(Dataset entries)
--*--

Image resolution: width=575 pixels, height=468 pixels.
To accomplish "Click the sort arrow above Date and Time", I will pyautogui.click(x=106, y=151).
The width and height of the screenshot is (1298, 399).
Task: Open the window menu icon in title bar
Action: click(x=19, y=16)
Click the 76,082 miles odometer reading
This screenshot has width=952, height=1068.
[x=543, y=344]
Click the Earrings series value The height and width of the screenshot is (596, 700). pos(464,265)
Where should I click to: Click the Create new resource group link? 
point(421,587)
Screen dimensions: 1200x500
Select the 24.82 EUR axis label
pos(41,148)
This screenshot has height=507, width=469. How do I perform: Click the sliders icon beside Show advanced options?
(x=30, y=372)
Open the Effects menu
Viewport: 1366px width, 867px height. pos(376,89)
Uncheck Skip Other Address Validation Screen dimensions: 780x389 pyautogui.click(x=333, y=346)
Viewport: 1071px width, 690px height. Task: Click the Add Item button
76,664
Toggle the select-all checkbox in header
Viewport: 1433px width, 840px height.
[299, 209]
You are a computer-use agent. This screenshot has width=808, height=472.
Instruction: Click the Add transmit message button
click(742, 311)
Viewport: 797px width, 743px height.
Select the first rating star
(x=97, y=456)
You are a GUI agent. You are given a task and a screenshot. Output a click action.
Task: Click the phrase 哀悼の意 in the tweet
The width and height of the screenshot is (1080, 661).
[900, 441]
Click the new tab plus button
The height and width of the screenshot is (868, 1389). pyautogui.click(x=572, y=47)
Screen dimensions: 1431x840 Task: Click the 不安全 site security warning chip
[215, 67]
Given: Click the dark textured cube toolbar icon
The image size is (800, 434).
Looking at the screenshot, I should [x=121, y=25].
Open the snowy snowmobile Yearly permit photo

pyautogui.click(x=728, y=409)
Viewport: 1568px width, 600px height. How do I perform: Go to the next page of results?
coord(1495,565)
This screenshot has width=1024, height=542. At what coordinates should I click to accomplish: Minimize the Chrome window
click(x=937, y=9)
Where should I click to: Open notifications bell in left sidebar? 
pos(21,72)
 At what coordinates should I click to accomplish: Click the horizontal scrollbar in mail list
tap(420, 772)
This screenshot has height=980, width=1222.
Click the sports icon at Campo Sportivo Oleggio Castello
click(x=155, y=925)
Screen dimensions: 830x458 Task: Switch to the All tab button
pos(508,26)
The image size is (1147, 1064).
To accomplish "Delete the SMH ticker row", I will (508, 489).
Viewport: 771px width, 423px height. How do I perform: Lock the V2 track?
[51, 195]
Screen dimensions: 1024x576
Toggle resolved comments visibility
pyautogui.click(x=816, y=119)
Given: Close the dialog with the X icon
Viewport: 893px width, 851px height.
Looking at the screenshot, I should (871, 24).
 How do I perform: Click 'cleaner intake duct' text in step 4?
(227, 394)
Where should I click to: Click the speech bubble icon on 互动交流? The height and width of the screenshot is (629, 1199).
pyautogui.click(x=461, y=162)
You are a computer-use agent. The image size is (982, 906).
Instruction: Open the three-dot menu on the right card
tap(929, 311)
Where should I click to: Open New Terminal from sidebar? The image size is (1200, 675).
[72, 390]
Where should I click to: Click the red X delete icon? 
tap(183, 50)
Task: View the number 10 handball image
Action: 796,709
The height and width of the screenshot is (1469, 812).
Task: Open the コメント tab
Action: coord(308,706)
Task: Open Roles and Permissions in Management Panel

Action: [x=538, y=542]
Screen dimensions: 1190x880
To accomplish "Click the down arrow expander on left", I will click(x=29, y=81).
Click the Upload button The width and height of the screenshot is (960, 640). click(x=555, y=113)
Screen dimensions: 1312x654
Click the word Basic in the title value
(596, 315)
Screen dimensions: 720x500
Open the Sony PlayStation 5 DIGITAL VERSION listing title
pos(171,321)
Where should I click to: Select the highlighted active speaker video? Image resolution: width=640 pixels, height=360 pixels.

--*--

## Work instruction
Please write out, exactly as they appear, only the lines from the one holding "Where should I click to: Open New" through the end of the data.

## Finished task
Where should I click to: Open New Terminal from sidebar? The image size is (1200, 675).
[72, 390]
Where should I click to: Click the red X delete icon? 
tap(183, 50)
Task: View the number 10 handball image
Action: 796,709
The height and width of the screenshot is (1469, 812).
Task: Open the コメント tab
Action: coord(308,706)
Task: Open Roles and Permissions in Management Panel

Action: [x=538, y=542]
Screen dimensions: 1190x880
To accomplish "Click the down arrow expander on left", I will click(x=29, y=81).
Click the Upload button The width and height of the screenshot is (960, 640). click(x=555, y=113)
Screen dimensions: 1312x654
Click the word Basic in the title value
(596, 315)
Screen dimensions: 720x500
Open the Sony PlayStation 5 DIGITAL VERSION listing title
pos(171,321)
Where should I click to: Select the highlighted active speaker video? Image resolution: width=640 pixels, height=360 pixels.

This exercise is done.